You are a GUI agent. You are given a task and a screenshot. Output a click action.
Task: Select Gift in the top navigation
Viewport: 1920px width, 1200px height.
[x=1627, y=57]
◆ ◆ ◆ ◆ ◆ ◆ ◆
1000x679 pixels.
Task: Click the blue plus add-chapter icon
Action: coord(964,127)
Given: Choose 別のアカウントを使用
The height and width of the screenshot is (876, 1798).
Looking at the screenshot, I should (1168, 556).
◆ ◆ ◆ ◆ ◆ ◆ ◆
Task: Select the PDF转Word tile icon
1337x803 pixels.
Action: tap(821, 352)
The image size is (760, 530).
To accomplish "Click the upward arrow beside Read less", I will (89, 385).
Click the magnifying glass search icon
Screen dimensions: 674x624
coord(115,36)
◆ ◆ ◆ ◆ ◆ ◆ ◆
Work instruction —
The word "Select" is the filter: copy every line of the listing above that contains it.

Answer —
Task: Select Gift in the top navigation
Task: Select the PDF转Word tile icon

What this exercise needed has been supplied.